CD Kritik Progressive Newsletter Nr.56 (07/2006)
Ficción - Sobre la cresta de la ola
(46:41, Musea, 2006)
Bereits vor einigen Jahren grub Musea aus den Archiven Südamerikas die aus Venezuela kommenden Ficción aus. Das seit mehr als 30 Jahren bestehende Trio lieferte auf seinem Debüt "Sobre el Abismo" einen interessanten Mix aus Progressive Rock mit leichtem Jazz Rock Einschlag ab, dessen Qualität nur durch käsige, im 80er Jahre Stil gehaltene Keyboardsounds und einen recht dünnen Gesamtklang getrübt wurde. Um es vorweg zu nehmen, das zwischen 2002 und 2005 aufgenommene Material auf "Sobra la cresta de la ola" krankt leider ebenfalls genau an diesem Makel. Zu viel Höhen, zu klebrig klingende Keyboardsounds, ein zu scheppernder Gesamtklang mit viel zu wenig Power.
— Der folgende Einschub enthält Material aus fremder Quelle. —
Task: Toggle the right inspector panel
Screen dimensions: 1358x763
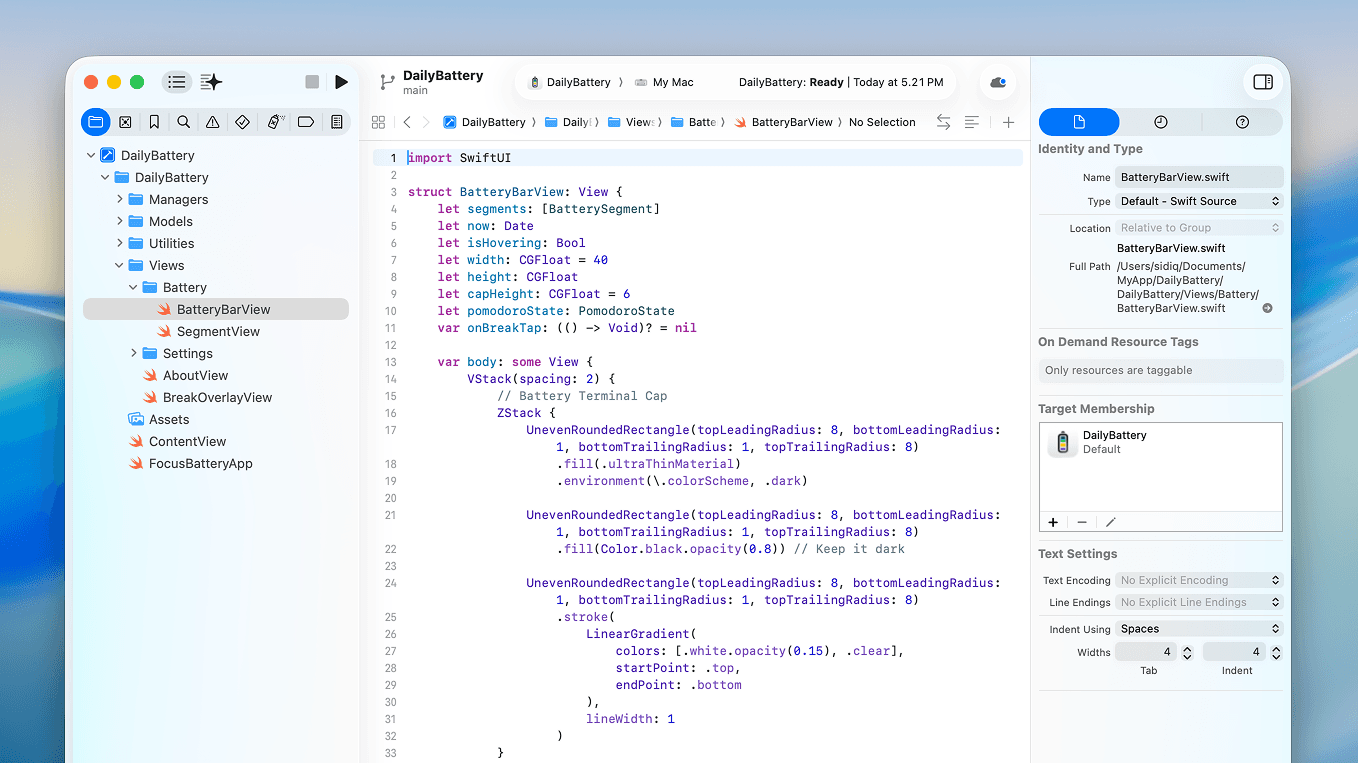Action: click(x=1263, y=82)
Doch Ohren zu und durch, denn abgesehen von dieser klangtechnischen Beeinträchtigung, ist auch dieses Mal einiges vom musikalischen Inhalt durchaus spannend gestaltet und aufbereitet. In den vielen Instrumentalparts tobt sich Keyboarder Jose Ignacio Lares prächtig aus, ohne dabei nur in die üblichen Progklischees zu verfallen. Sicherlich hängt dies auch mit dem meist groovenden Fusion / Jazz Rock Teppich seiner Rhythmusfraktion zusammen, die Raum für ganz andere Instrumentalausflüge lässt. Im Gegensatz zum Debüt wird das Trio von einigen Gästen u.a. an Violine, sowie bei drei Stücken ebenfalls von Alexis Peña gesanglich verstärkt, wobei diese Titel kompositorisch hinter dem Instrumentalmaterial zurückstecken müssen. Das liegt keineswegs am Mann am Mikrofon, sondern Ficción wirken hier einfach nicht zwingend genug. Im Vergleich mit ihren wesentlich bekannteren Landsleuten von Tempano ziehen Ficción dann insgesamt den Kürzeren, womit "Sobre la cresta de la ola" wohl mehr den Spezialistenstatus für die Südamerika Afficinados erhält.